To put these numbers into perspective, during the Gulf War, better known as Desert Storm, 148 people were killed. During that same period in Philadelphia, 472 died from gun homicides. This statistic certainly didn't go unnoticed by Goldberg.
"But what I was confused about was that I would be at work in what was a war," said Goldberg. "Then, I would come home and sit on my couch and watch the war (Gulf War). And CNN was covering the war in Baghdad, and nobody was covering the war in north Philadelphia."
While Goldberg has treated many patients during her 30-plus years of service as a trauma surgeon, years almost solely spent in Philadelphia, it was a 16-year-old gang shooting victim who changed her thought process on treating these patients. The child had come to the University of Maryland hospital in Baltimore, Maryland — where Goldberg spent one year on a trauma fellowship — with extensive internal injuries, which caused him to lose his pulse in the admitting area. Goldberg's quick actions to open him up and clamp his aorta stabilized the patient enough to allow for the life-saving surgery and Goldberg's subsequent celebration, as his doctor.

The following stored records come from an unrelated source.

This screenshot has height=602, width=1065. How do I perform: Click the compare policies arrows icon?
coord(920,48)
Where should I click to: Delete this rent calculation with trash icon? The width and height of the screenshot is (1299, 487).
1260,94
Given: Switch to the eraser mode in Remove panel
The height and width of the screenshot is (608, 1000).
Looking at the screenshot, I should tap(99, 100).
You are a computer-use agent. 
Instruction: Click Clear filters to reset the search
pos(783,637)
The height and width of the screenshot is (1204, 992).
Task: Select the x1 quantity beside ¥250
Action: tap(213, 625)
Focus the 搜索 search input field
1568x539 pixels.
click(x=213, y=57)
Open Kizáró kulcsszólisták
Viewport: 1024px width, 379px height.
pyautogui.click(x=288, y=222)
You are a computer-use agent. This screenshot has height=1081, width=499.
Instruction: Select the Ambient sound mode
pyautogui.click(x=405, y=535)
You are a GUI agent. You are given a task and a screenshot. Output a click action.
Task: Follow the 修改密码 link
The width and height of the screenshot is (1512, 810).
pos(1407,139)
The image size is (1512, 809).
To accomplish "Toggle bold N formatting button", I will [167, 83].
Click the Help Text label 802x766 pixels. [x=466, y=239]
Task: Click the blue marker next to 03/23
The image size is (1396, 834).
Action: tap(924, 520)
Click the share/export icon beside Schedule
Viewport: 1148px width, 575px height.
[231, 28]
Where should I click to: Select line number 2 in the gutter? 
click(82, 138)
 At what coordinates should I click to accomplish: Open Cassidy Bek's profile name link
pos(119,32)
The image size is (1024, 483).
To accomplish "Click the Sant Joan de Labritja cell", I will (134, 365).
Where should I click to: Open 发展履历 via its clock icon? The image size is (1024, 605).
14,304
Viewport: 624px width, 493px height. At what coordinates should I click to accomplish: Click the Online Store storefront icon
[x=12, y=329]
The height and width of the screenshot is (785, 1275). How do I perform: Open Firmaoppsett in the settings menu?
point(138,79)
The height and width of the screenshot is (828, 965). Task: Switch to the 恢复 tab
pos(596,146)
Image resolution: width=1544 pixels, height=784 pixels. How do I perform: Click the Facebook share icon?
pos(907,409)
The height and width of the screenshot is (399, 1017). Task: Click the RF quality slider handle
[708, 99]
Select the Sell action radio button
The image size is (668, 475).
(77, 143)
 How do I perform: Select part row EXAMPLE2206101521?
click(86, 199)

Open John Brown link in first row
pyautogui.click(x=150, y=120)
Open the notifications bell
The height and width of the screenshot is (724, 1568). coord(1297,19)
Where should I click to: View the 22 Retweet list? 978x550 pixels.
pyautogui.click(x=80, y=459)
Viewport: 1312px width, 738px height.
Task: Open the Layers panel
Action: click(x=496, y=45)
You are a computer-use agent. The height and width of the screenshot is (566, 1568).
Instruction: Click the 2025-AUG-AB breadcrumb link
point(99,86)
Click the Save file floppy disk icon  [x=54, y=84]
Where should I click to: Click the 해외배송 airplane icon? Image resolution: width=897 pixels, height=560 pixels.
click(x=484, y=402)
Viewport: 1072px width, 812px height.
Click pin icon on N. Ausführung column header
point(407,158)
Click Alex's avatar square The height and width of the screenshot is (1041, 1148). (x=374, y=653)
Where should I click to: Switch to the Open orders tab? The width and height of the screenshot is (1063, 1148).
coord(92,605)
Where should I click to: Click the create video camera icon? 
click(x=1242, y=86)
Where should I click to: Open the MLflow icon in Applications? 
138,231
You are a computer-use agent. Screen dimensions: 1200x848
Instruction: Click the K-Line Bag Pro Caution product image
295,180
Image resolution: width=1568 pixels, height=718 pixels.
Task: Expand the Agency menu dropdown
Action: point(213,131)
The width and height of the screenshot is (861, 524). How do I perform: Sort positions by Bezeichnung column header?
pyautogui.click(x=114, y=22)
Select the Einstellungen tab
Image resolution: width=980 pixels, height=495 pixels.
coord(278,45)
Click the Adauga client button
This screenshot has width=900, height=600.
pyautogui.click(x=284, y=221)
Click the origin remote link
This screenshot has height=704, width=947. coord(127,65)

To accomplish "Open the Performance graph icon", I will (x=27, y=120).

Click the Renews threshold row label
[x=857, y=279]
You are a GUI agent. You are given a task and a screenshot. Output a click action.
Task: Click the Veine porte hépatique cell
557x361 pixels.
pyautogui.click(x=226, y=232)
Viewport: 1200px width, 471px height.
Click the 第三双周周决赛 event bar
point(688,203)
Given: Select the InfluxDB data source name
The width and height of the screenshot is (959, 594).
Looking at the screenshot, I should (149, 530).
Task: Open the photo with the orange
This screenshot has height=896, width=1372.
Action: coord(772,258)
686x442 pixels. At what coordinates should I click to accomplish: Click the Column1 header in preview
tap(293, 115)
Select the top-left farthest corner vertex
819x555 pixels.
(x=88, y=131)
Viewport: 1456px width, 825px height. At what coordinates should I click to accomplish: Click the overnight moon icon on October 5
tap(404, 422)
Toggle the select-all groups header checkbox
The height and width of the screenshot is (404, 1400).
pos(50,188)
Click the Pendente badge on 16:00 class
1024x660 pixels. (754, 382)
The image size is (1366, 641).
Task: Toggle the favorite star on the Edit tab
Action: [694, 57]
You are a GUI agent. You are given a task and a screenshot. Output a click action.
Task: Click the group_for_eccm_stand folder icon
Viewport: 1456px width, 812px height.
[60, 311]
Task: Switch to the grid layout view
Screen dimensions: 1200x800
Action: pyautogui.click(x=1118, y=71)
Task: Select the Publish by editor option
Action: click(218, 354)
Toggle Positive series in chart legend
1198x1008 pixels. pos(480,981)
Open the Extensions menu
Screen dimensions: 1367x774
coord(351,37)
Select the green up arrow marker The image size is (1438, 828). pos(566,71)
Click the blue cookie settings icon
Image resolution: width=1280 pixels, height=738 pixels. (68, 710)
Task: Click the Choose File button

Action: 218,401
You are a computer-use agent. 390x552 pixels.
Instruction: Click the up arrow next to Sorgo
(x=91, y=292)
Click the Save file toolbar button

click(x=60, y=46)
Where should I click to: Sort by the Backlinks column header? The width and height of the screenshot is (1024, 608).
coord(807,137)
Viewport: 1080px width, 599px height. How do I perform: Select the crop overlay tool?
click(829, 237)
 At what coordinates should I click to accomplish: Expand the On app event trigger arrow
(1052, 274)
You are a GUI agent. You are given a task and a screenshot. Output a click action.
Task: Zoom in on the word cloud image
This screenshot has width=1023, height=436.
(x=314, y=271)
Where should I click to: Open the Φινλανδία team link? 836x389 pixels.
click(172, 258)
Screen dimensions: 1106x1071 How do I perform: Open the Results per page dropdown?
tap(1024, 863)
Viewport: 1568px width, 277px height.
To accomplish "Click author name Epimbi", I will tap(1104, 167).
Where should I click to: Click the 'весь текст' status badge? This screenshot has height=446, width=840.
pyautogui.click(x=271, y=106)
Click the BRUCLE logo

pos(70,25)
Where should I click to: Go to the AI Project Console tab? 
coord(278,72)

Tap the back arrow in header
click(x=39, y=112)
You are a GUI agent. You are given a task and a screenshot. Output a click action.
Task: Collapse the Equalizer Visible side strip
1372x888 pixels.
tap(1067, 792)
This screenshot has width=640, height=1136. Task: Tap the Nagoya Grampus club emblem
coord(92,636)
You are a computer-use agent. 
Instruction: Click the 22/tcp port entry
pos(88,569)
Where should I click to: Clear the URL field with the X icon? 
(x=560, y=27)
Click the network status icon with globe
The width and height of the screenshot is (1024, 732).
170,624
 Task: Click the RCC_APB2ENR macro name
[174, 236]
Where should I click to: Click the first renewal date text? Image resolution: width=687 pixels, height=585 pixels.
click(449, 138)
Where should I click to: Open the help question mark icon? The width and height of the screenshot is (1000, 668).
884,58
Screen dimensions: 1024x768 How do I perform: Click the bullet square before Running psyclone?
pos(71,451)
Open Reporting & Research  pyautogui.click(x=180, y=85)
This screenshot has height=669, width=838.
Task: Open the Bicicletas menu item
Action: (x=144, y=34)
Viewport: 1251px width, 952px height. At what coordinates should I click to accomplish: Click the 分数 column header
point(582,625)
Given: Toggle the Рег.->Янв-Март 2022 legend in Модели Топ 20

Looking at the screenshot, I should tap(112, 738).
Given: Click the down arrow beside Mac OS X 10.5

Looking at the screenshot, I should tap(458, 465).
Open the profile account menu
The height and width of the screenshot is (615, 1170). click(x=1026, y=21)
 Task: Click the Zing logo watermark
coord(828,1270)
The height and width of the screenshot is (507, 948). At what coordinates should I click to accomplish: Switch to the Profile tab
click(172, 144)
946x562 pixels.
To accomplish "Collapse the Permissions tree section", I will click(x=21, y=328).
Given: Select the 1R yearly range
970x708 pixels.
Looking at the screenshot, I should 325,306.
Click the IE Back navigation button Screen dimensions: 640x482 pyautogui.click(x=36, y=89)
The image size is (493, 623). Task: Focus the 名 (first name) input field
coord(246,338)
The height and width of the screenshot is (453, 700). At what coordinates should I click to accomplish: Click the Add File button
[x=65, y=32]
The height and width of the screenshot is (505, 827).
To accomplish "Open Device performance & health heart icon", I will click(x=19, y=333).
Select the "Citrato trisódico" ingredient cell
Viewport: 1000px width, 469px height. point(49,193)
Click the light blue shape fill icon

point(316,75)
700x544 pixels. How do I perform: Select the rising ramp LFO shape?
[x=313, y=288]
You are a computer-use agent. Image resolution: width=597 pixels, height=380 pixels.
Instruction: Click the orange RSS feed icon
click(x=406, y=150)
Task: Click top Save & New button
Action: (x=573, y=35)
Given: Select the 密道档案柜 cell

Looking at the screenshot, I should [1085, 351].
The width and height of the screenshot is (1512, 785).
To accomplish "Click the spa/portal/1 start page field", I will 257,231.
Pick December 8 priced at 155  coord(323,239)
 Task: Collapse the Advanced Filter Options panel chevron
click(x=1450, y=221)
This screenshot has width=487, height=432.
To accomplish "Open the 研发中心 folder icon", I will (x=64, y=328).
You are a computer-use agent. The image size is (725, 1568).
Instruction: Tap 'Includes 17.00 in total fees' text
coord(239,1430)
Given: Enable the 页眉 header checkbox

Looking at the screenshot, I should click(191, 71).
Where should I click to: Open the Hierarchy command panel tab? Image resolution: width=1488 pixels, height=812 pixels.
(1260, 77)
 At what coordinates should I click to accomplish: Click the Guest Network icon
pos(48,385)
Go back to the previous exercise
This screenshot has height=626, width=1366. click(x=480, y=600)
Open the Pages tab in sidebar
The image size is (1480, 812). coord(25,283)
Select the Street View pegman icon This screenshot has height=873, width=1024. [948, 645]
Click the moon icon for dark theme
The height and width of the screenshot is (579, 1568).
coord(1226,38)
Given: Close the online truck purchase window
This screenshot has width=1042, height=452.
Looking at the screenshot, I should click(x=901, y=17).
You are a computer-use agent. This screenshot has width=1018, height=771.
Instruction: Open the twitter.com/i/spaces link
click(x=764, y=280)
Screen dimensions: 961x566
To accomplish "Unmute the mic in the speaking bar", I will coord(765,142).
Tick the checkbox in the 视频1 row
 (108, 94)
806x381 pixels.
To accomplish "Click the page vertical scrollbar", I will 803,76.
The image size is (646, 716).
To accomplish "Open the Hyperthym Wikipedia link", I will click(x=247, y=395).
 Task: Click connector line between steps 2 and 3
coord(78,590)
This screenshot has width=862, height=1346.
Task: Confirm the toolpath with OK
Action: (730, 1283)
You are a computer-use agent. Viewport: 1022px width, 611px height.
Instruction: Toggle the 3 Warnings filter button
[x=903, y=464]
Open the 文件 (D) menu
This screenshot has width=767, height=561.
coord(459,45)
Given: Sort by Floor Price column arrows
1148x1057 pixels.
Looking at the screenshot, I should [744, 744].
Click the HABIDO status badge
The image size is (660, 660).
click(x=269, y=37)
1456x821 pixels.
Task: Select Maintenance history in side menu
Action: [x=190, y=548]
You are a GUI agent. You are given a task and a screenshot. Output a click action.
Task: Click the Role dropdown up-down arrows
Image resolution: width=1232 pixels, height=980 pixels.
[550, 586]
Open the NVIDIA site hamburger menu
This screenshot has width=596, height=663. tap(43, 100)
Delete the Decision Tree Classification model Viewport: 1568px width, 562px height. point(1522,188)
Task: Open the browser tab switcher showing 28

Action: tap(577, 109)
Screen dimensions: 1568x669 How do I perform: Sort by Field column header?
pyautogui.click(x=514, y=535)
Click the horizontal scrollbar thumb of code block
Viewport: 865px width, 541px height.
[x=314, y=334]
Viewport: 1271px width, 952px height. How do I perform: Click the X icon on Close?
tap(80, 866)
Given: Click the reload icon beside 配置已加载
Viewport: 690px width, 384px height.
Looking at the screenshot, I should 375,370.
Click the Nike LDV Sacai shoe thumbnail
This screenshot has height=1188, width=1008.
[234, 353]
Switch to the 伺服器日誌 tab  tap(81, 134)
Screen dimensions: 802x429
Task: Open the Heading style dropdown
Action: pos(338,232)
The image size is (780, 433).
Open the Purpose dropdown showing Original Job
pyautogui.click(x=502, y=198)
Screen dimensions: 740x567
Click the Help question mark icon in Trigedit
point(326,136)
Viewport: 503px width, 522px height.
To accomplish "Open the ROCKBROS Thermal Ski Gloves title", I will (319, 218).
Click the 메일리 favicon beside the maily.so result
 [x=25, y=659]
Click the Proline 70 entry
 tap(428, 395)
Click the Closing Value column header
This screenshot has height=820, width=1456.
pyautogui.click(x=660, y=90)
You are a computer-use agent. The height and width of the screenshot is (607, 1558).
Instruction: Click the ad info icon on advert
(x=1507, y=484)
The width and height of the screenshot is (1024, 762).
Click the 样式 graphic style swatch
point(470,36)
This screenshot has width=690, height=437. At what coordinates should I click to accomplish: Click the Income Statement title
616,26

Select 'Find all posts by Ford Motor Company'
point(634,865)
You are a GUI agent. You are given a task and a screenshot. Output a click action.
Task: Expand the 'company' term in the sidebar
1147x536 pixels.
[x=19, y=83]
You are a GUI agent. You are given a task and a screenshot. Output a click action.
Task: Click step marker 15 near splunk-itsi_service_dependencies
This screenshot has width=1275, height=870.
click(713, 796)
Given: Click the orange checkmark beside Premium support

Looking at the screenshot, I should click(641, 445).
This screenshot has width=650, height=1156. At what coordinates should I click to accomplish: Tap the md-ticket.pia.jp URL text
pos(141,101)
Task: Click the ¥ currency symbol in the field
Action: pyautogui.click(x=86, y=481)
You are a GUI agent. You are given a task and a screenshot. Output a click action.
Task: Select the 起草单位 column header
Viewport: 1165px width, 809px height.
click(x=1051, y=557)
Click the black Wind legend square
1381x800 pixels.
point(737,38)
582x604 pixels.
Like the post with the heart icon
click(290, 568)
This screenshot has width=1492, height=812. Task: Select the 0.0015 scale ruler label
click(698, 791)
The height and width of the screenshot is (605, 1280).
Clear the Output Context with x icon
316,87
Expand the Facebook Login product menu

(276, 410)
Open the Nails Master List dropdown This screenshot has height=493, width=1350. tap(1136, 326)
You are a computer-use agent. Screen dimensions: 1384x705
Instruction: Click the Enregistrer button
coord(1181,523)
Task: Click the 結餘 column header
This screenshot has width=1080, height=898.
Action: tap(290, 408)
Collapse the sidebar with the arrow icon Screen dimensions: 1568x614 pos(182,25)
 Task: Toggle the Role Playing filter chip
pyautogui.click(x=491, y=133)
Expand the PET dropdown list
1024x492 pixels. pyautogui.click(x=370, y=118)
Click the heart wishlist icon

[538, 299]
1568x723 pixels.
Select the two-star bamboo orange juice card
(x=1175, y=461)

"I was like, 'Amy Goldberg, you just won the Super Bowl and where are you going? I'm going to Disneyland.' I was so proud of myself, embarrassingly proud of myself," she said.
Later Goldberg's bubble would be burst: She saw that former patient in the clinic on a Thursday and said, "Aren't you in school?" And he said, "No, I don't go to school."
It was then that Goldberg came to the realization that even though the gunshot victim was recovering from his physical injuries, he was back in the same community and the same environment.
One of the programs which grew from this realization was Turning Point, a program which counsels and assists victims of gunshot wounds to use their experience as a "turning point" in their lives. Some of the components of the program include allowing patients to watch their resuscitation on a video, a visit by a survivor, and a psychiatric evaluation. Part of the program's goal is to help reduce the incidence that a victim will retaliate.